Medicine at nanoscale: a new horizon.

Dear Editor

Concerning the recent article published in your journal on antibiofilm surface functionalization of catheters.1 This is an admirable approach to inhibit biofilm formation on the surfaces of various implants. Currently, a number of biomedical devices and implants are commonly used in hospitals and clinics. Over the past few decades, a number of knee and hip implants have been introduced to save lives and restore quality of life. Moreover, a significant increase in the use of stents, heart valves, vascular grafts, catheters, and other implantable devices are being introduced worldwide. However, regrettably, these surfaces are prone to microbial infections and hence device-related infections have become a major source of infection which may ultimately lead to a high mortality rate in the hospital setting.2

Another major problem is the worldwide spread of multidrug resistance, especially of the newly discovered NDM-1 superbug. The latest metallo beta-lactamase, named NDM-1 (New Delhi metallo beta-lactamase) has been identified as a novel class of carbapenemases in enterobacteriaceae.3 Due to its spread, only a limited number of antibiotics can control infections with this agent. In this situation, there is an urgent need for research on biomaterials and design of surfaces that are resistant to infection and biofilms so that microbial infection and biofilm formation can be controlled.4 A number of promising approaches have been developed to control these infections on the surfaces of various devices. However, nanotechnology-based approaches are anticipated to provide new breakthroughs for prevention of biofilm-mediated infections via the broadened use of atomic-scaled nanomaterials.

Lellouche et al1 coated catheters with MgF2 nanoparticles using a sonochemical synthesis protocol. This preparation and coating procedure resulted in a uniform MgF2 nanoparticle layer on both sides of the catheter. These nanoparticle-coated catheters were investigated for their ability to control the formation of bacterial biofilm. Moreover, the potential cytotoxicity of MgF2 nanoparticles was investigated in human and mammalian cell lines. No significant reduction in mitochondrial metabolism was found. These results indicate that surface modification of catheters with MgF2 nanoparticles can be effective in preventing bacterial colonization and can make catheters available with enduring self-sterilizing properties.

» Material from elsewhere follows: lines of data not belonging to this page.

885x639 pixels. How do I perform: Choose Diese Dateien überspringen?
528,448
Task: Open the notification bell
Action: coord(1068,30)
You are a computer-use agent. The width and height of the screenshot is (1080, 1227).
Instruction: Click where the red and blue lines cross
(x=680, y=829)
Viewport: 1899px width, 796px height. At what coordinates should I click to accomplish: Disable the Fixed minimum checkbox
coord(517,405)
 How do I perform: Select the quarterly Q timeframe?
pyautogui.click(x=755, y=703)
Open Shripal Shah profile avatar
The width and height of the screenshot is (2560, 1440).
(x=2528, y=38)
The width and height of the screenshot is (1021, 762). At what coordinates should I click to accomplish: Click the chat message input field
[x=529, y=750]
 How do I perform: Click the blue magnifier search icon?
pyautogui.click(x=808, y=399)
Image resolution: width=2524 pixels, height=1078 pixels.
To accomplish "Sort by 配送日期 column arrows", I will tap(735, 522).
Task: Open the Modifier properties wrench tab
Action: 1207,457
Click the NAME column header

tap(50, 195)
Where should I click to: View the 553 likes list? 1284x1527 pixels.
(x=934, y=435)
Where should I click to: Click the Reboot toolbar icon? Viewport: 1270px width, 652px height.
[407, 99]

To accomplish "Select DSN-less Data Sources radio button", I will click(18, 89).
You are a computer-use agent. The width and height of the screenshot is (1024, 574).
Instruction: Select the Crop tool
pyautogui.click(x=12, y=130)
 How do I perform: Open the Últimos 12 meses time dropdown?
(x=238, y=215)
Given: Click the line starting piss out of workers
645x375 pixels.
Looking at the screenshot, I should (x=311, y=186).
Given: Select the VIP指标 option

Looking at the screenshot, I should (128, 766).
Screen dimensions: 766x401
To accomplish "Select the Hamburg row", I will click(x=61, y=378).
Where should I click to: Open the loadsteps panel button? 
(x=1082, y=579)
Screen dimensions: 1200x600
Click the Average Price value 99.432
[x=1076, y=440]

Recently, we explored gold nanoparticles (21 ± 2.5 nm and 0.2 mg/mL) and methylene blue (20 μg/mL) conjugation as a potential treatment for Candida biofilm. Type 1 phototoxicity against biofilm was demonstrated and confirmed by fluorescence spectroscopy. Therefore, gold nanoparticle conjugate-mediated photodynamic therapy may also be used against common nosocomially acquired refractory Candida albicans biofilm.5

In one of the relevant studies, Chifiriuc et al6 explored functionalized magnetite nanoparticles with oleic acid as a surfactant. Core-shell nanoparticles (Fe3O4/oleic acid:CHCl3) were used to coat pieces of catheter by applying a magnetic field on nanofluid, while the CHCl3 diluted essential oil was pertained by adsorption in a secondary covering treatment. Fungal adherence and development of biofilm were strongly inhibited in the presence of these new core-shell/coated shell-based essential oil of Rosmarinus officinalis. Hence, it can be used to inhibit fungal adherence and could be of a great interest in the biomedical field, opening up new vistas for the design of film-coated surfaces with antibiofilm properties.6

Silver nanoparticles are recognized as promising candidates due to their significant antimicrobial activity; however, there are two major problems with these nanoparticles, ie, they are highly toxic to healthy cells and cannot eradicate bacterial biofilms. Therefore, new technologies are being developed to overcome these limitations, consisting of multimodal nanoparticles having a magnetic core and a silver ring with a ligand gap, which have been used to eradicate bacterial biofilms successfully with no detrimental effect on healthy cells.7 This will require special consideration in future work, in which alternative nonmaterial compounds that can inhibit bacterial and fungal colonization of catheter surfaces should be developed.